AARP Hearing Center
| Sometimes you just can’t get to the farmers market. Eat healthfully with what’s on hand. These nutrient-dense superfoods that are shelf-stable put the power of prevention right in your pantry.
1. Oatmeal
It’s a cholesterol buster, thanks to lots of soluble fiber. But keep in mind that all oats aren’t equal. Quick-cooking oats have lost some fiber during processing. Instant flavored versions have added sugar. Old-fashioned rolled oats are a fantastic fiber fix. But steel-cut oats, which take longer to digest — making them low glycemic, or less likely to cause spikes in blood sugar — are the true breakfast of champions.

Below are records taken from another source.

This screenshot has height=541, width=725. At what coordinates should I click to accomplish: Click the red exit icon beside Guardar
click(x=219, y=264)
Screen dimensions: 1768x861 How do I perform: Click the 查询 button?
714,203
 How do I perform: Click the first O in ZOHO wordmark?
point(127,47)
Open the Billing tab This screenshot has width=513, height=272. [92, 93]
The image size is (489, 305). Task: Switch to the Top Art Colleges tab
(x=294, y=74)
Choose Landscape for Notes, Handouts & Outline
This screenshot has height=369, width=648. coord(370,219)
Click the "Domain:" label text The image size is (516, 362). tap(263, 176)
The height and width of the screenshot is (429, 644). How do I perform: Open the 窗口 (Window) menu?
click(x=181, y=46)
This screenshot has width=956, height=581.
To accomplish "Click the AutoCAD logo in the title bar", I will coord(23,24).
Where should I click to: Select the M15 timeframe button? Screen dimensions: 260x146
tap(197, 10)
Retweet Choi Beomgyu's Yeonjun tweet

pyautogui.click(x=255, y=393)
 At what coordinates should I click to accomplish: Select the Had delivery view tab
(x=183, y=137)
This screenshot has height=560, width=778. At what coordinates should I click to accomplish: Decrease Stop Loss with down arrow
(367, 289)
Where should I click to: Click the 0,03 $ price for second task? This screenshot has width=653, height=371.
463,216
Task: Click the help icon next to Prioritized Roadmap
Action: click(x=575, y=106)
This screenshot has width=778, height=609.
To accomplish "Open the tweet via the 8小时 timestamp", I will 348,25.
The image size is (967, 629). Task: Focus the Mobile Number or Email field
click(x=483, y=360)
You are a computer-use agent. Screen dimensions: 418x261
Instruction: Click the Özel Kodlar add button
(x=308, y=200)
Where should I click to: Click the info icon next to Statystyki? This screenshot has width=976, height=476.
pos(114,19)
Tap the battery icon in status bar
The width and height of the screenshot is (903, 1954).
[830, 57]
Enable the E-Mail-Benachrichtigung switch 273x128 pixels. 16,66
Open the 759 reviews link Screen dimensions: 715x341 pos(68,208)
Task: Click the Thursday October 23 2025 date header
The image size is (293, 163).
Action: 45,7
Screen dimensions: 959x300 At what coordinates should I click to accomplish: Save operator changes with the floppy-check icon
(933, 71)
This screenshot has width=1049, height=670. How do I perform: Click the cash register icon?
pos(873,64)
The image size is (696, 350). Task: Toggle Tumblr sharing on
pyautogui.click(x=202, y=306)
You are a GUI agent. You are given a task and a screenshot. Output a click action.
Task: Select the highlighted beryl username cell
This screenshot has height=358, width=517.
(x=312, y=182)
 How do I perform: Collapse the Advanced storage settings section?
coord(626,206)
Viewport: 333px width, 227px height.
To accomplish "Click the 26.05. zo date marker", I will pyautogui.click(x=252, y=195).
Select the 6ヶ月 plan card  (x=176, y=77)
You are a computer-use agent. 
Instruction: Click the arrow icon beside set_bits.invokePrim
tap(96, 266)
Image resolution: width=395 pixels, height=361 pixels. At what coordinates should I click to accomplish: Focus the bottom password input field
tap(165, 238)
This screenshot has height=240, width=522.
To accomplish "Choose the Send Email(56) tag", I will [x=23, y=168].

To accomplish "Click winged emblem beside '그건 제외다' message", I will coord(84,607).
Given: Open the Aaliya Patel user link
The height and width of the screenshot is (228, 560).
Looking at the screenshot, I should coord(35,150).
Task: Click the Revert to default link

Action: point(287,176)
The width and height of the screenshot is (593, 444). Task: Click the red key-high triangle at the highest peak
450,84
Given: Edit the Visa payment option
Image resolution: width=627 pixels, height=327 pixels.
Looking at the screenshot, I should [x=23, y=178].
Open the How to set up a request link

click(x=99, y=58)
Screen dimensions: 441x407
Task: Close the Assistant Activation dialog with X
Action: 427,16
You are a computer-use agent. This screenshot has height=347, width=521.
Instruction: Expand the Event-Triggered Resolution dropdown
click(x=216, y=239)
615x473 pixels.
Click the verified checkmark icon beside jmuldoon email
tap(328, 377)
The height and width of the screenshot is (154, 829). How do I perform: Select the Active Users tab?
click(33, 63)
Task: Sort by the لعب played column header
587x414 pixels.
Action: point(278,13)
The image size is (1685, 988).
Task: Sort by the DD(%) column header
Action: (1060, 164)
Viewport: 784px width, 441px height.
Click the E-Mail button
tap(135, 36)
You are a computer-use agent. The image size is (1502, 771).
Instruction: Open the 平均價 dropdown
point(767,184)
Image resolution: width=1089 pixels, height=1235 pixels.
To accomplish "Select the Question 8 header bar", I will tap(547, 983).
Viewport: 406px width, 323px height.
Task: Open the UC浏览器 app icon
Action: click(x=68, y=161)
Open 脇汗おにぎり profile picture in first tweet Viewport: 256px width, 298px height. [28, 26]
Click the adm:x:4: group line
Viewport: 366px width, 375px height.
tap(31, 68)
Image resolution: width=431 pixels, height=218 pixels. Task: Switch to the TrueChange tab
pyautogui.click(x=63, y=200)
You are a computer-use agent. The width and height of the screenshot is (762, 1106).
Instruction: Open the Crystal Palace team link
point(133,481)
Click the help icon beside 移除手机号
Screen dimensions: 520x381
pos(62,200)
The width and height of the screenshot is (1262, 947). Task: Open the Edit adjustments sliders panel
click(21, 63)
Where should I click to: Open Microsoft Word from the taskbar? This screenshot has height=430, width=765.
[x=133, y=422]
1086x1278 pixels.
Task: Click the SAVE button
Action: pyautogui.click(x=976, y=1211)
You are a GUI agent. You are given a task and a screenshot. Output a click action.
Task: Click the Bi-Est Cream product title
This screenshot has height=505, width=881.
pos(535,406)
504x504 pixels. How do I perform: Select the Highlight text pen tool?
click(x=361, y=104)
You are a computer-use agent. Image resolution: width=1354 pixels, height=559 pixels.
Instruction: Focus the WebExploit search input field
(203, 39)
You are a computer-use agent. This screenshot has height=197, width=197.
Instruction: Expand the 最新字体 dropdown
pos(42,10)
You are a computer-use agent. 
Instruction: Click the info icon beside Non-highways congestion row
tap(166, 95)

2. Canned salmon, tuna and sardines
Fatty fish such as these are the best way to get your omega-3 fatty acids, which protect against hardening of the arteries, high blood pressure and irregular heartbeats. All these delish fish options are anti-inflammatory. Plus, they're packed with protein. White tuna is a better choice for omega-3s.
3. Dried blueberries
Ready to make your pancake dreams come true, these sweet balls of goodness contain compounds that may delay the effects of Alzheimer’s disease or dementia. Besides being an indulgent source of fiber and vitamin C, they’ve got the immune-boosting, inflammation-busting power of antioxidants.
4. Quinoa
A great grain to star in your favorite veggie-bowl recipes, the South American superfood is high in protein, fiber, vitamins and minerals.
5. Canned beets
These are an ideal topping for that quinoa-veggie bowl. The red root vegetable packs vitamins, minerals and antioxidants galore. Beets may help ward off cancer and lower blood pressure, too.
6. Dark chocolate
The higher the cocoa content, the lower the sugar content. This means you’ll get a healthy dose of blood-pressure-lowering flavanols without the taste trigger that can lead us sugar addicts to overindulge. Make sure your bar is 70 percent cacao or higher.